23 DE ABRIL .
COMPAÑERO DE VIAJE
En la penumbra de una habitación algo fría, concisa y vacía,
para el momento, tu cuerpo consciente reposaba para agilizar un proceso y
esperar alguna respuesta. Entre mis dudas y ganas de huir de aquel lugar, mi
mente paseaba por nuestros atardeceres, tal vez para desviar la atención que
necesitabas al momento, y sentir tu malestar que entiendo ahora, como
compañeros de viaje y de vida eterna creaba más confusión de recuerdos y
vivencias.
Novatadas y
locuras se arropaban aquel 23, conversaciones cortantes, preocupantes donde
siempre maniobrabas con jocosidad para enfrentar una ruta distinta.
Aun con aquel panorama, recuerdo el 23, día desnaturalizado,
por cierto, escuchando un resultado nefasto, preocupante que hasta hoy altera mis sentidos.
Y dentro de todo ese escenario TU, respaldando mi derrumbe,
y el de tu cuerpo, de tu ser, apoyando aquella voz que entre un susurro y otro
daba a conocer un diagnostico poco alentador.

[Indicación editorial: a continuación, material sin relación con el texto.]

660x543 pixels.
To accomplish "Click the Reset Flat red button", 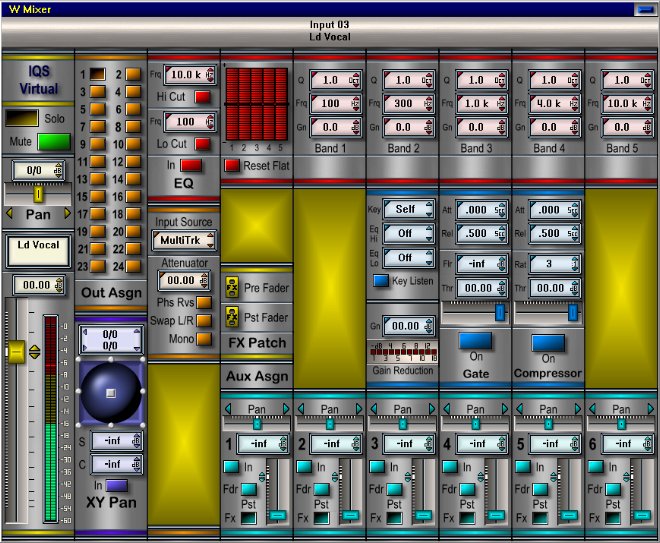I will [232, 165].
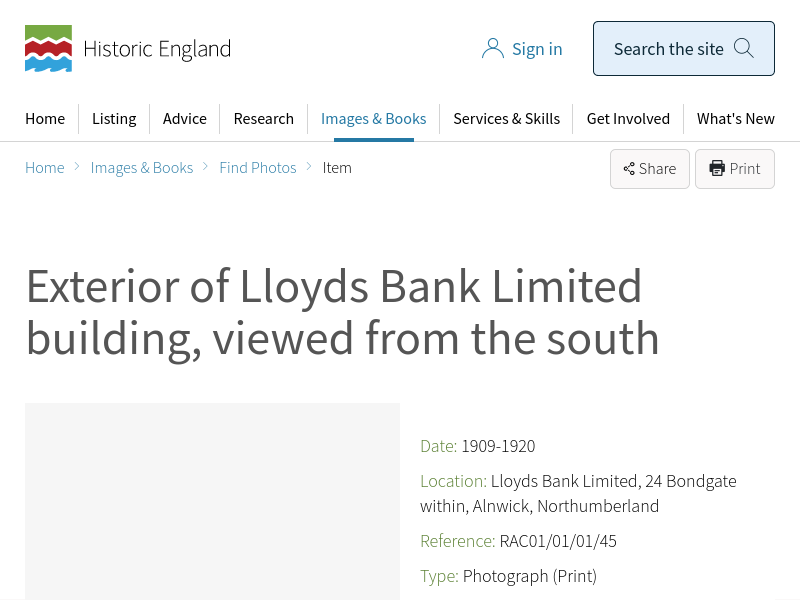
Task: Click Images & Books breadcrumb link
Action: [x=142, y=168]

A veces siento, que no fue la mejor decisión de Dios
ponerme a prueba con este susurro, estaba en el abismo de no encontrar salvación
alguna.
Recurrir aquel recuerdo donde las “fuerzas la tenia quien la necesitaba, y la cobardía se
apodera esta vez de esa, tu compañera de viaje”
Desconsolado 23, algo hueco e indeseable. En una ruta
corta que no logramos superar, y dentro de una ruta larga donde vamos de la
mano a pesar de mi cobardía, utilizó para darme cuenta, quien fuiste tú ,que me
enseño a evaluar lo indeseable y a vivir de cada experiencia.